In 2022, eStCru, the winery Omar’s husband had invested in, was touted as a “hot brand” by Wine Business Monthly. There was chardonnay from the Willamette Valley, cabernet from Mendocino and more. Omar’s financial disclosure estimated the value of her holdings to be between $15,000 and $50,000 one year and between $1 million and $5 million the next. Savvy, what?
Alas, the winery no long exists. Looking for wine at eStCru is like looking for children at a Minneapolis childcare center. The adverts are many, the reality as exiguous as was honor for Sir John Falstaff in Henry IV, Part 1: “What is honor? A word. What is in that word ‘honor?’ What is that ‘honor?’ Air. A trim reckoning.”

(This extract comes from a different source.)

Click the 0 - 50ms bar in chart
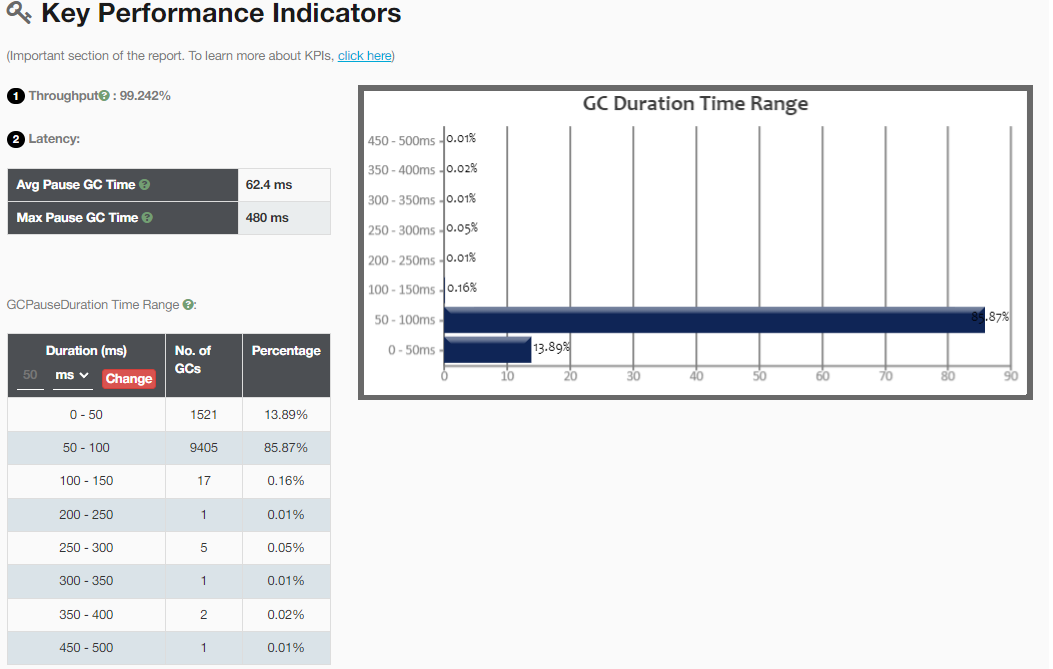 click(x=487, y=350)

So it appears I am not going to be able to pay homage to Ilhan Omar, vintner. I am not even going to be able to say anything about wines from Omar’s native Somalia. There aren’t any. As a consolation prize, let me commend to your attention a couple of wines that at least hail from the same continent.

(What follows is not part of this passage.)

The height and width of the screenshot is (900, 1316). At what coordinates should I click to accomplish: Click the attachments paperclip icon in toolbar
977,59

We last visited the wines of South Africa in July 2024. I said then that South Africa, notwithstanding common misconceptions, was now home to some of the best-value wines anywhere. That is still the case. In the earlier trip, I mentioned the 2021 “Elodie” from the “landscape series” of the family-owned Gabriëlskloof winery (about $33), a crisp, subtle chenin blanc from the premier South African wine region of Walker’s Bay, about 50 miles southeast of Cape Town.
Let me now mention another wine from Gabriëlskloof, the 2023 “Whole Bunch” syrah, a bright, clean, fruit-forward wine also from the Bot River ward. (“Bot,” incidentally, comes from the Afrikaans botter, meaning creamy, or full of butter.) The name of the wine is indicative of the process of its making. The handpicked fruit that goes into this cheery wine is lightly crushed and whole-bunch fermented for about ten days before aging in a combination of steel tanks and old oak barrels. Tasting notes mention sour fig, dark chocolate and wet earth on the nose and a kaleidoscope of blueberry, black cherry, clove, salted licorice and cured meats on the palate. I got three out of five. The bottom line is that this an easy-drinking, generous wine that is a steal at about $19.

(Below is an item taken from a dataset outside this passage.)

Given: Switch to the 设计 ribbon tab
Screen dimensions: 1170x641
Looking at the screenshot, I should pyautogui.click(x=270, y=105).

Another new discovery was the 2022 chenin blanc-verdelho from Momento Wines. Chenin blanc is South Africa’s most widely planted white grape. Fans of Madeira will recognize verdelho; the grape gives its name to one of the four main types of Madeira. It is planted throughout Portugal and has found homes in Australia, Argentina and the Azores. I do not believe that a country must start with the letter “A” in order to feature the grape, though the fact that we now find it in the southeastern part of Africa does make one wonder.
This flinty, aromatic, drily succulent wine is a blend of 63 percent chenin blanc and 37 percent verdelho. Naturally fermented and matured for ten months in old French oak barrels, the wine clocks in at about 13 percent alcohol. It is beautifully structured, starts shyly in the mouth but features a long and complex finish. The winemaker Marelise Niemann, a local star, has done a great job with this biddable, seafood-friendly wine. I see it around for about $40.
Finally, let’s make our way back to Ladoix, France, that little-known spot in the northern Côte de Beaune at the foot of the Corton Hill facing east-southeast. We were last there as part of our quest for burgundies that were 1) delicious and 2) affordable. We found a lovely chardonnay from Domaine Faiveley for about $45. I am pleased to tell you now about another delicious Ladoix chardonnay, the 2022 “Le Clou d’Orge” Domaine Gagey from the storied house of Louis Jadot. This is a rich, well-balanced white burgundy with a seductive nose, complex palate and extended finish. For about $55-$60, it is a worthy addition to your library of vinous memorabilia.
That’s it for the wines I have actually tasted. For the wines I’d like to taste, we have to do a bit of deep-sea diving. The Guardian has reported that “the big thing” is deep-sea aging for Champagne. It turns out that 145 bottles of champers recovered in 2010 from an 1852 wreck off Finland were intact and, what’s more, drinkable. A blanket of 160 feet of water does wonders for the elixir. “Incredible,” said one expert. “I have never tasted such a wine in my life.” The wine is going for at least $17,000 per bottle, some for as much as $190,000. I will give you a full report when my editors at the Speccie procure a bottle for me.